Speaker
Description
Ultrashort femtosecond to attosecond laser pulses of electromagnetic radiation are an essential tool for measuring ultrafast phenomena. Such pulses due to their short duration, can have high intensity and minimal heat transfer. When working with ultrashort pulses it is crucial to characterize them by determining their amplitude and phase. There are numerous methods to characterize these pulses. Frequency resolved optical gating (FROG) is one method which is widely used to characterize ultrashort pulses. The FROG trace obtained through measurement of an ultrashort pulse is processed to obtain the phase and intensity of the pulse. Conventional processing methods generally require a full spectrogram and are iterative, taking several seconds to execute. A computationally efficient signal analysis method, based on convolutional neural networks, has been developed to provide fast ultrashort pulse characterization with low signal-to-noise ratio and without a full spectrogram.
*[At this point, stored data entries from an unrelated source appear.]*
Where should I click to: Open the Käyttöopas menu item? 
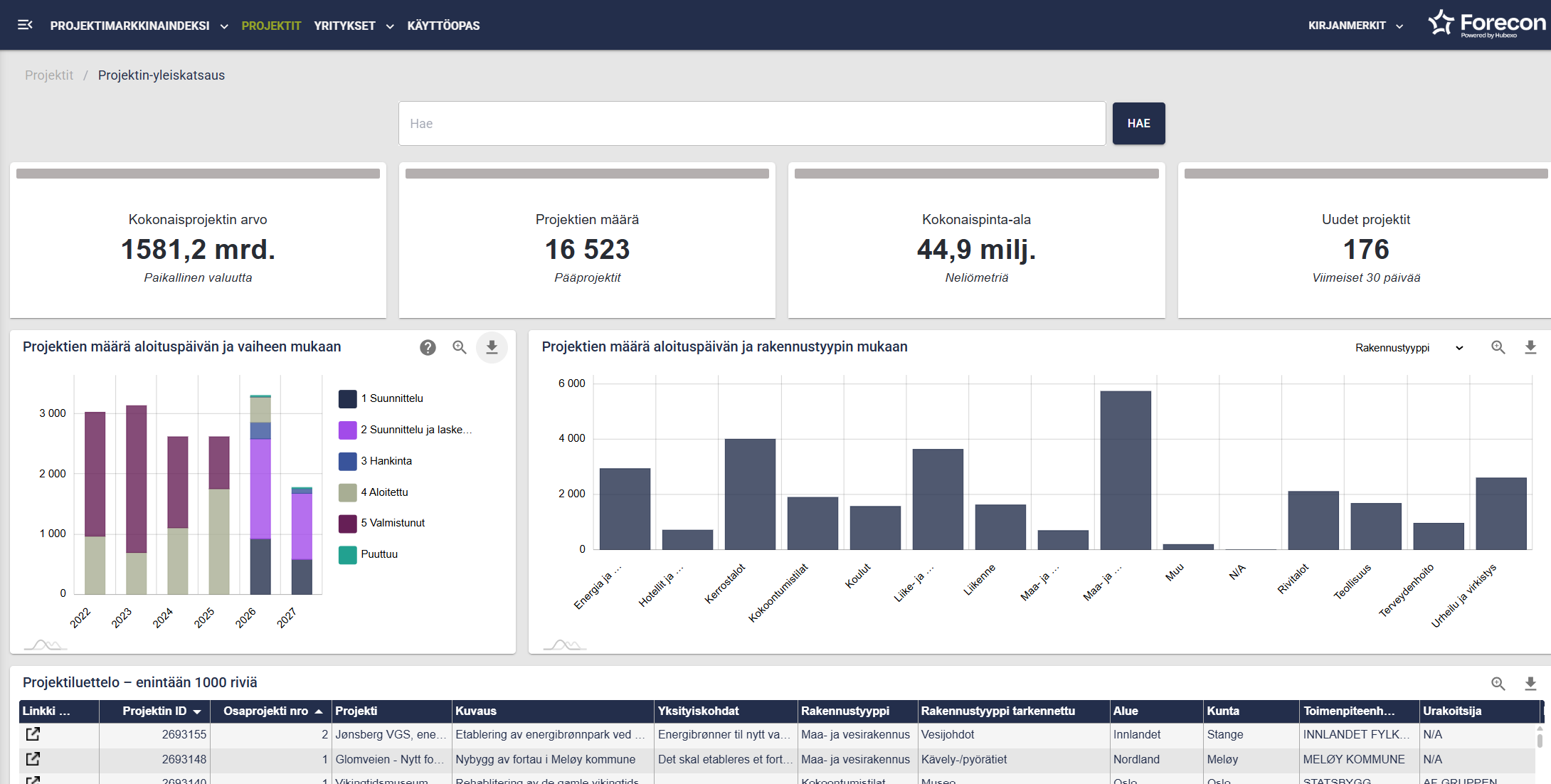[443, 26]
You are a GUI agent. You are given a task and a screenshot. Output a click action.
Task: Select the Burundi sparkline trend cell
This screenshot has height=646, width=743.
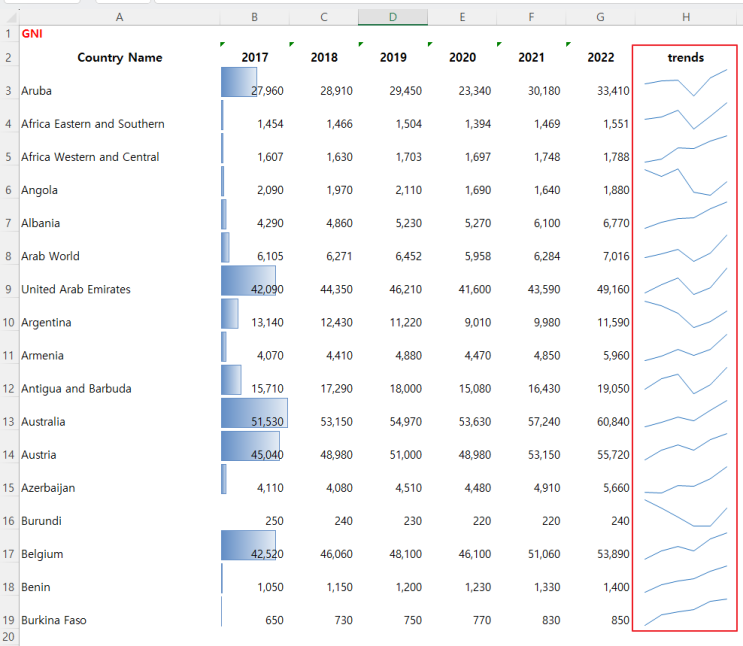pyautogui.click(x=685, y=513)
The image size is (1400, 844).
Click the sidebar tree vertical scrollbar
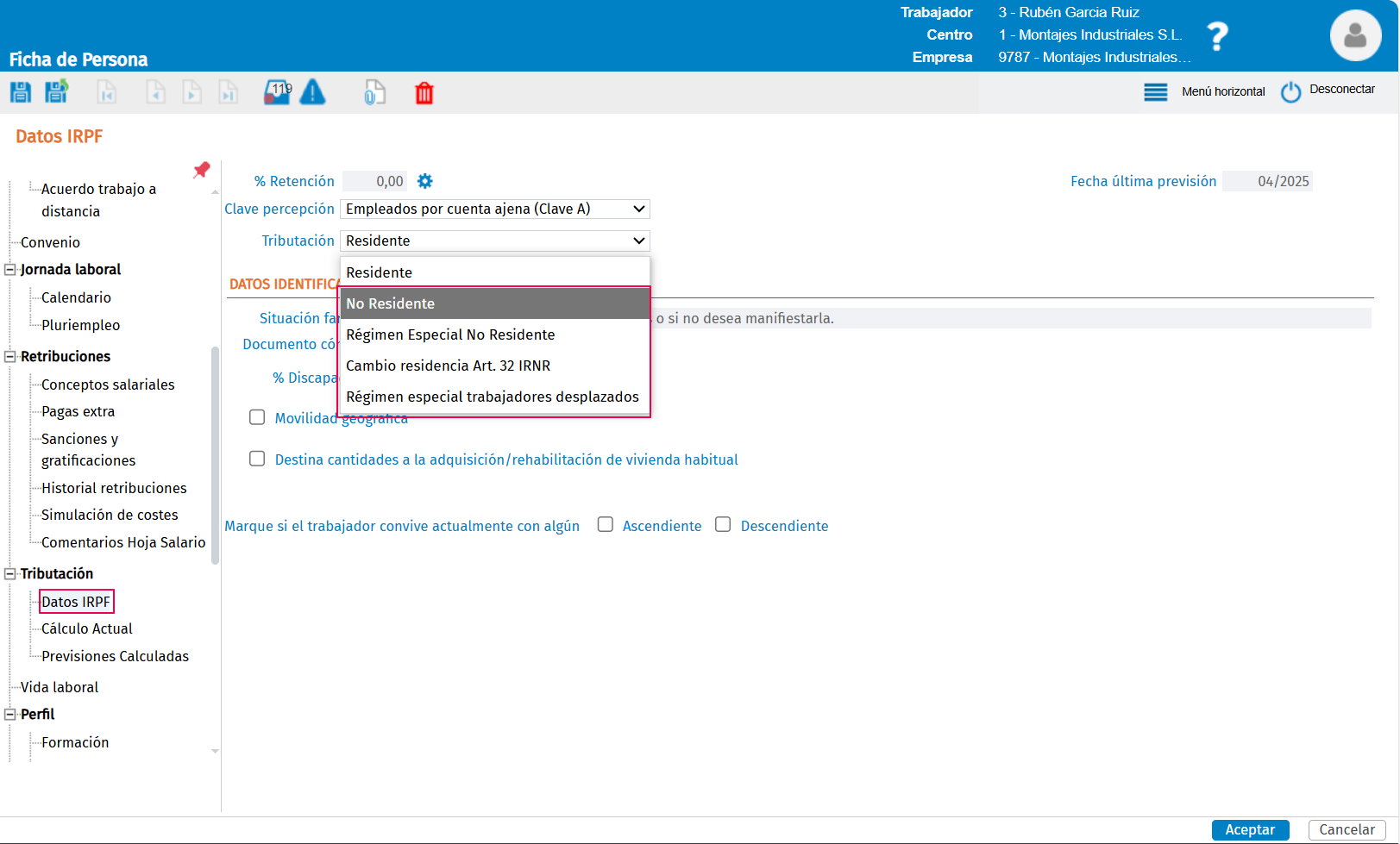(215, 455)
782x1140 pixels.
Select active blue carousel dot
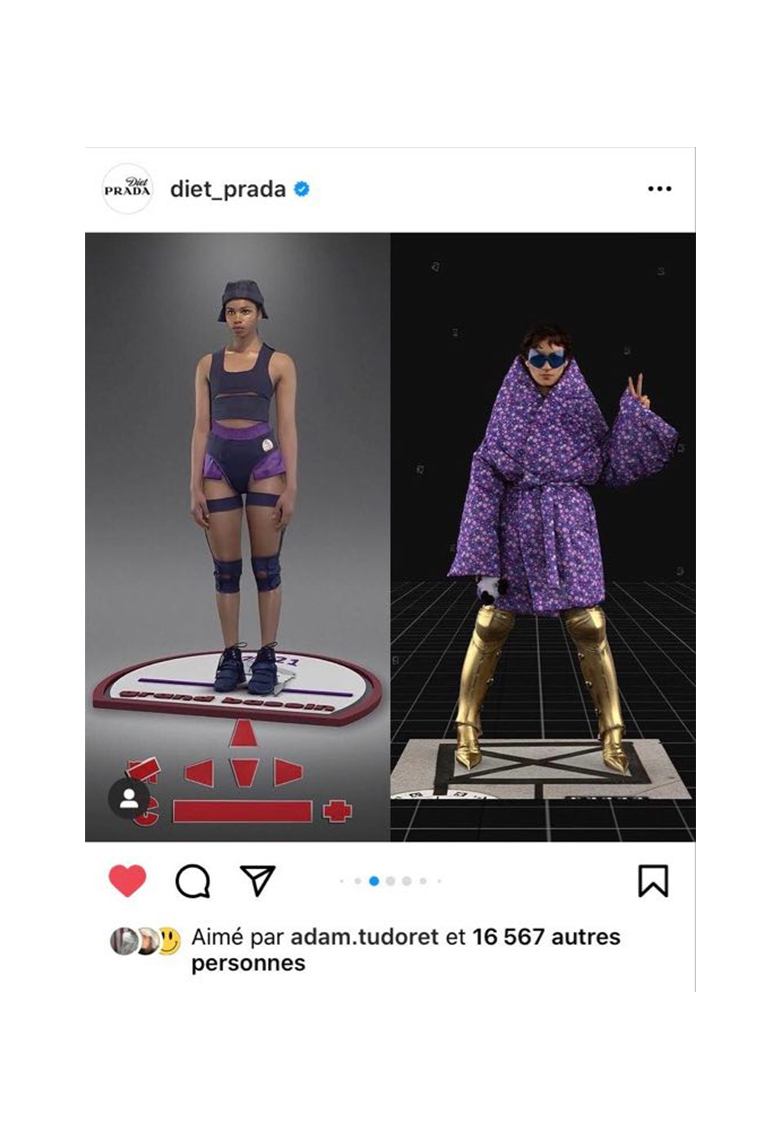374,881
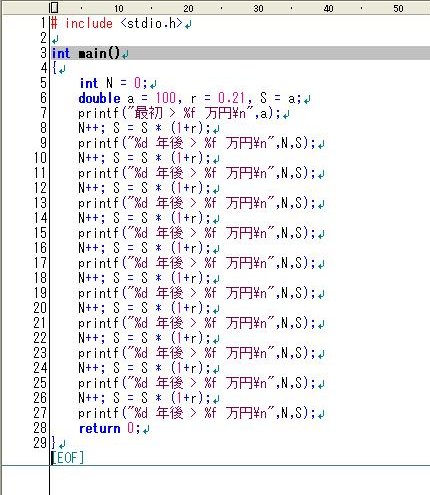This screenshot has height=495, width=430.
Task: Click the opening brace on line 4
Action: [54, 68]
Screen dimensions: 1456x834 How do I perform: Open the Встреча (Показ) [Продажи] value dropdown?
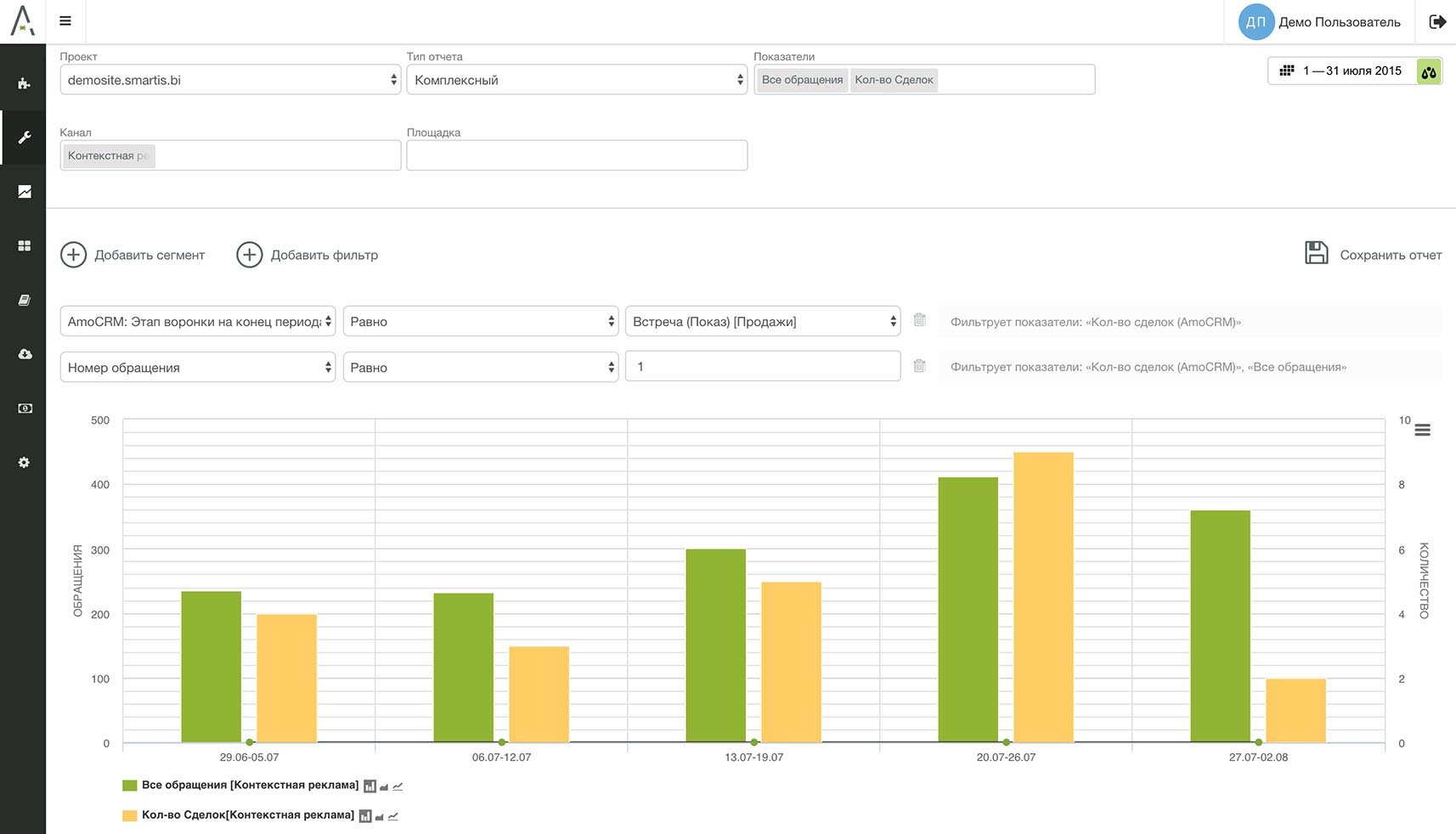click(x=762, y=322)

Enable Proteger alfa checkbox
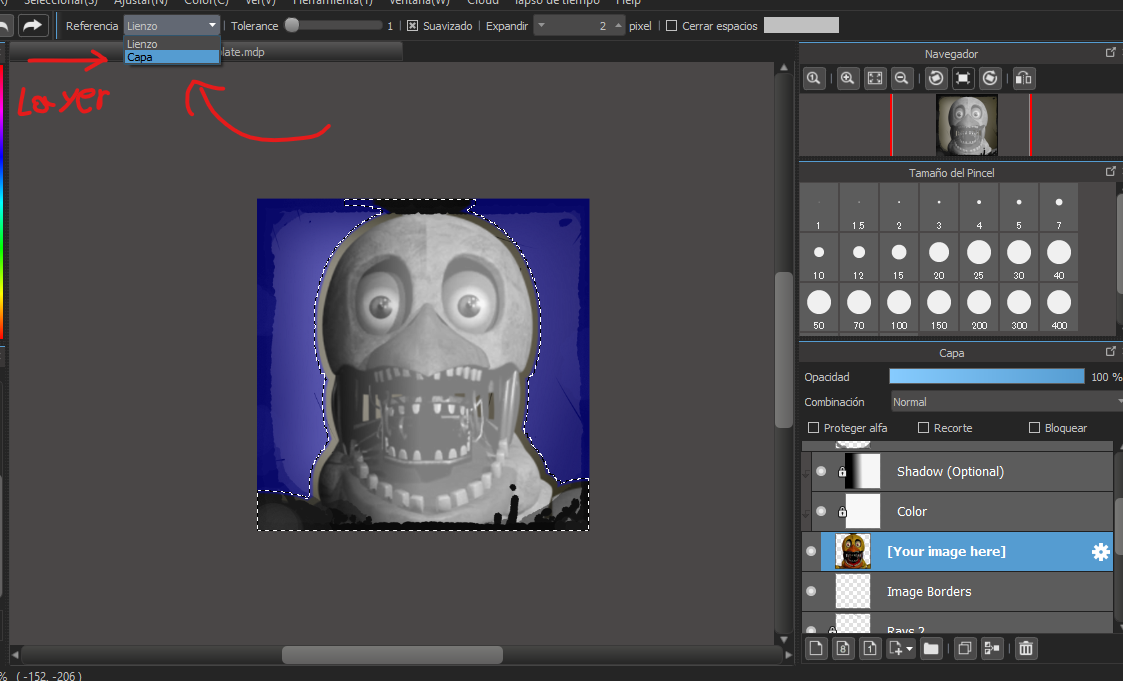tap(812, 428)
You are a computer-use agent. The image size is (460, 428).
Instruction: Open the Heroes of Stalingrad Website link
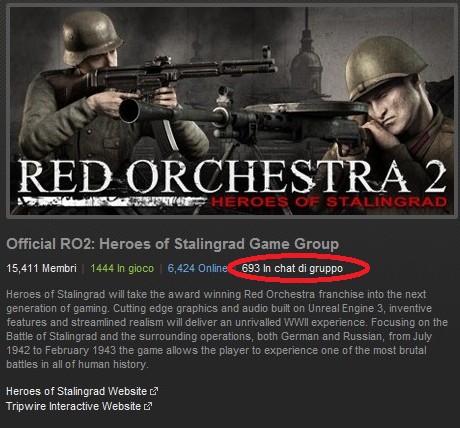pyautogui.click(x=76, y=391)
Deep learning with neural networks is a technique for solving complex nonlinear problems. Convolutional neural networks were optimized to invert the FROG trace to obtain the pulse amplitude and phase. Simulations were used to train the network based on pulses of different widths passing through a dispersive medium with up to fourth order dispersion. Additional noise was added to the phase, to increase the diversity of sample pulse shapes, and to the FROG trace to improve robustness. The performance of this algorithm was evaluated on simulated FROG traces and compared to a conventional singular value decomposition method. The neural network was able to characterize pulses times three orders of magnitudes faster compared to the traditional method and does not requiring a full spectrogram to be sampled.